REQUIRED WORK:
Print exactly the lines that run from the one containing "Given: Switch to the TERMINAL panel tab" to the final line of the data, both included, and print none of the pictures.

*** DATA IN THIS EXERCISE

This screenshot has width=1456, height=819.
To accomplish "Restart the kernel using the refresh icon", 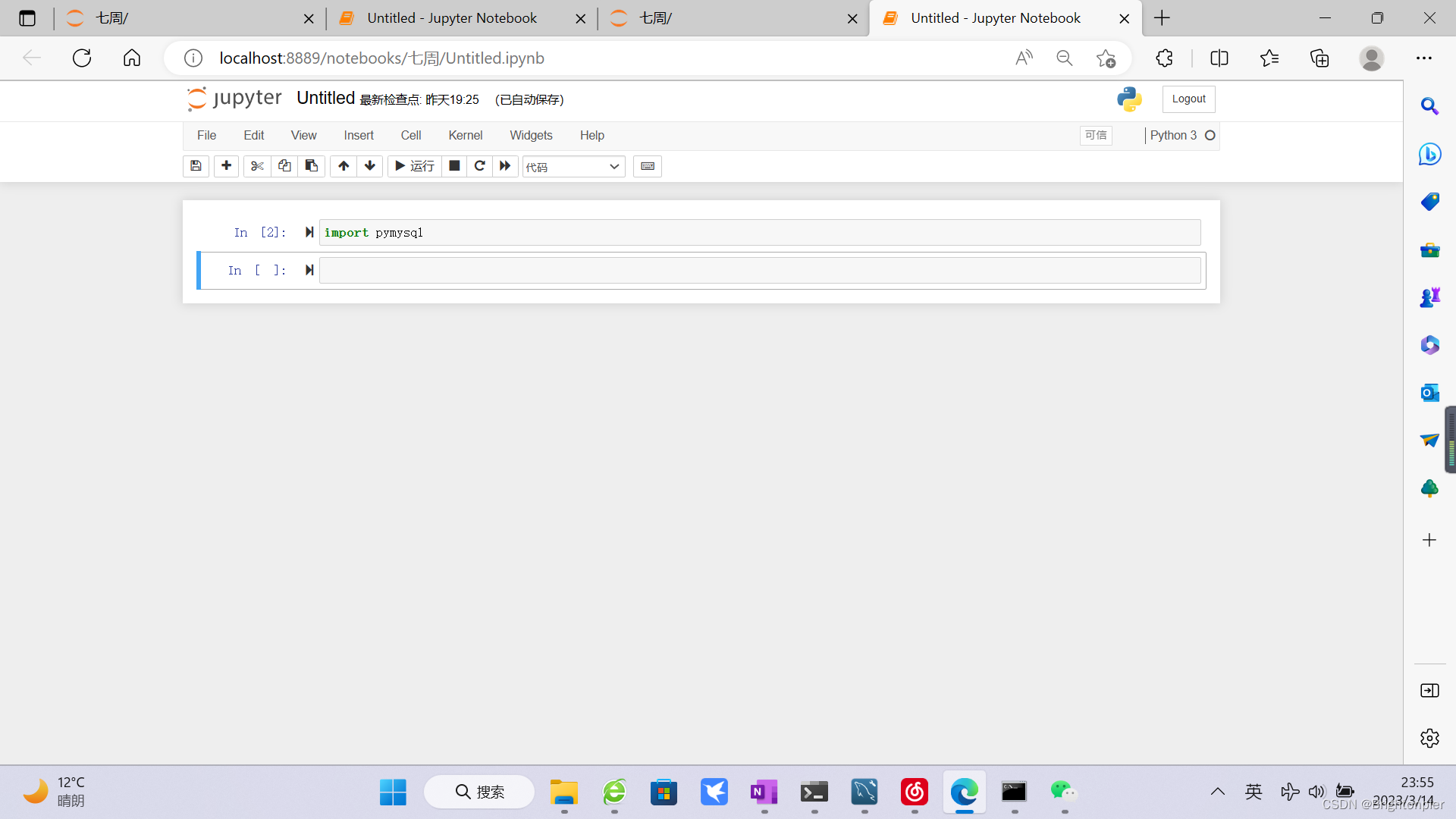I will [x=480, y=166].
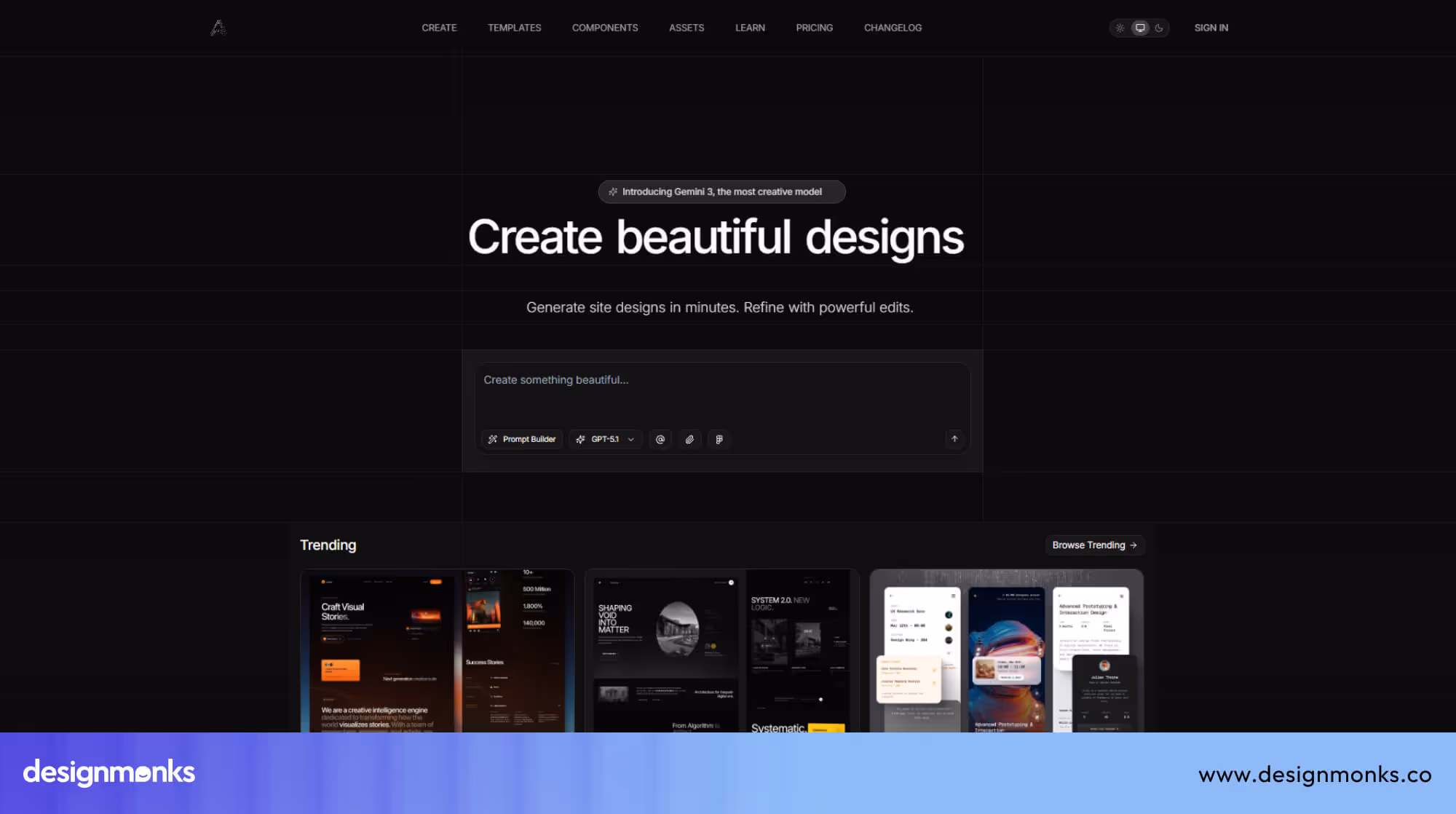Attach a file with the paperclip icon

point(689,439)
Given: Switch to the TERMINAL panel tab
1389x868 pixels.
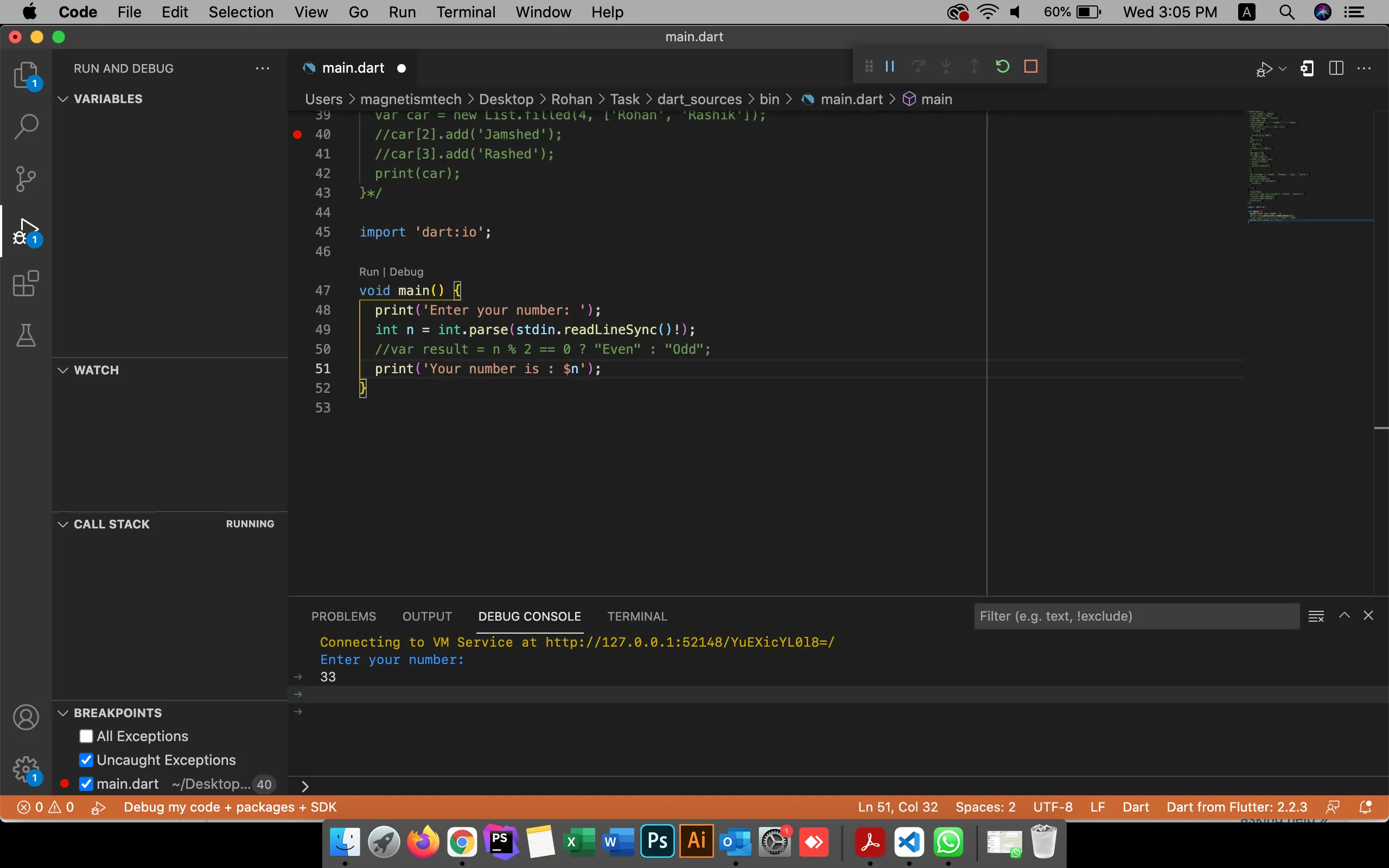Looking at the screenshot, I should click(637, 616).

******

ANSWER TO THIS TASK:
Given: Switch to the TERMINAL panel tab
1389x868 pixels.
Looking at the screenshot, I should click(637, 616).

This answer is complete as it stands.